Mitt Romney’s awkwardly-phrased “binders full of women” statement unfortunately captured more attention than his non-answer to the question about the wage gap between men and women.  (Also the story is a lie– Romney didn’t ask the women’s organizations for the binders, the organizations presented them to both Romney and his opponent during the campaign as a challenge)

But I think the real story here is that progressives don’t really have a unified agenda for how to address wage inequality either.  

The Lily Ledbetter Fair Pay Act signed into law by Obama is a good policy, but just nibbles at the issue.  So what now?

Solutions are tricky because the problem is tricky.

Although women make 77 cents for every dollar that men make, economists chalk up about 9 cents of that gap to unexplained factors such as pure discrimination of the “I don’t think you’re smart/strong/skilled enough because you have a vagina” variety.  The other 14 cents are due to things like women having less work-experience or education or being in lower paid industries.  

Some people think it’s only the 9 cent “unexplained factors” that we need to go after.  I think that’s stupid.  The true burden of gender inequality isn’t from a few mean boss men being meanies to women workers.  It results from a compounding of one layer of deeply entrenched inequality on top of another on top of another.

It’s the cleaning lady who makes less money than her construction worker husband, who loses seniority by leaving the workforce for a few years to take care of the kids, which is influenced by the fact that society pays construction workers more than cleaning ladies (due to historical expectations of “women’s work” not needing as much pay), which is also influenced by the husband never being taught how to cook and clean and take care of other people when he was a boy, and is also influenced by her parents who didn’t encourage their daughter to become a construction worker instead, and it’s all influenced by our whole damn society’s obsession with macho cutthroat competition.

For example, it’s not like the lack of women engineers just fell from the sky from the fucking Math Gods.  It’s in large part due to documented discrimination within the sciences in academia.  So when policy wonks say “Well, if you read the STUDIES, the REAL wage gap is only 91/100,” I say they just don’t get how inequality really works.

But what they’re really saying is that there are some parts of the gender wage gap due to sexism, and some parts due to choice.  (Choice of lower-paying careers or college majors, choice of being a stay-at-home-mom for a few years, etc.)  However, if most of the wage gap is due to choice, that gap should theoretically be eliminated and even reversed within a generation.

That’s because today, American women under the age of 35 are now actually much more likely than men to say being successful in a high-paying career is very important in their lives.

On the other hand, I’m not sure it’s a good thing that women increasingly value making money over other priorities like their families.  It’s not that men care less about money than they did a generation ago, but only that women care more.  I think Americans of all genders could use a little more focus on their families over their careers.  But I digress.
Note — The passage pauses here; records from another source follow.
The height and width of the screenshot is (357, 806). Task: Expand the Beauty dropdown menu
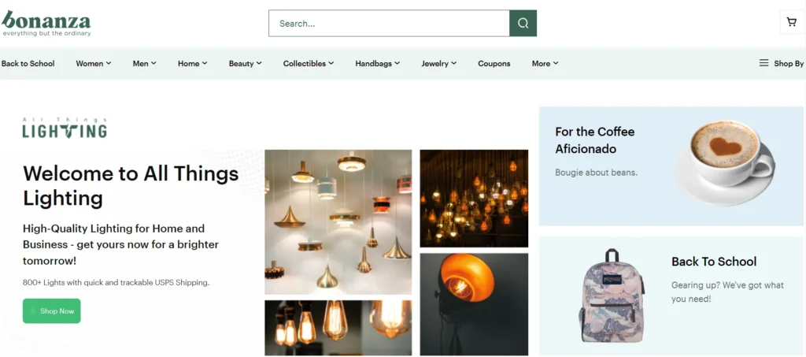pyautogui.click(x=245, y=64)
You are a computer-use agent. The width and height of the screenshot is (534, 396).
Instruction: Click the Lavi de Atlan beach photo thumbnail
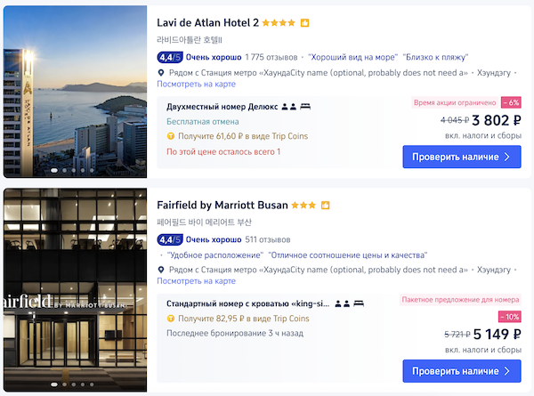[74, 92]
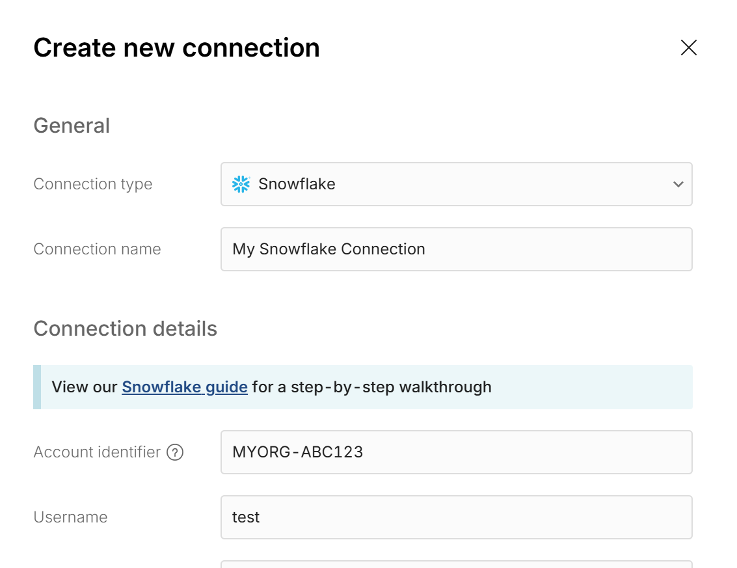737x568 pixels.
Task: Click the chevron on the Snowflake selector
Action: 678,184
The point is despite that women of my generation are apparently more career/money driven than men, I doubt my generation will see the wage gap magically vanish.

Why?

I don’t think changes in personal preferences will erase the wage gap because I don’t think personal preferences are the reason the wage gap exists now.   Personal choices don’t exist in a vacuum– they’re affected by laws, institutions, culture, resource constraints and power dynamics.  More women choose to be teachers.  But women don’t get to choose the fact that teachers make less money than other jobs with similar education levels.  If you happen to like teaching, you just gotta suck it up.

Some solutions I can think of:

  • Mandating companies give paid maternity leave (we’re one of the only countries without it)
  • Unions focusing on women-dominated industries like domestic work, food service, garment work, childcare
  • Raising the minimum wage (minimum wage-earners are mostly women)
  • A cultural shift towards greater acceptance of men also taking off work to raise children (paid paternity leave might help)
  • A turn away from the budget cuts that have disproportionately hurt women working in public-service jobs like teaching and social work

But the larger issue here is that I’m just throwing out random thoughts.  We’re not on the same page with a real agenda for how to address the gender wage gap.  And I’m not holding my breath that the gap will be closed unless we come together with something real and move it forward.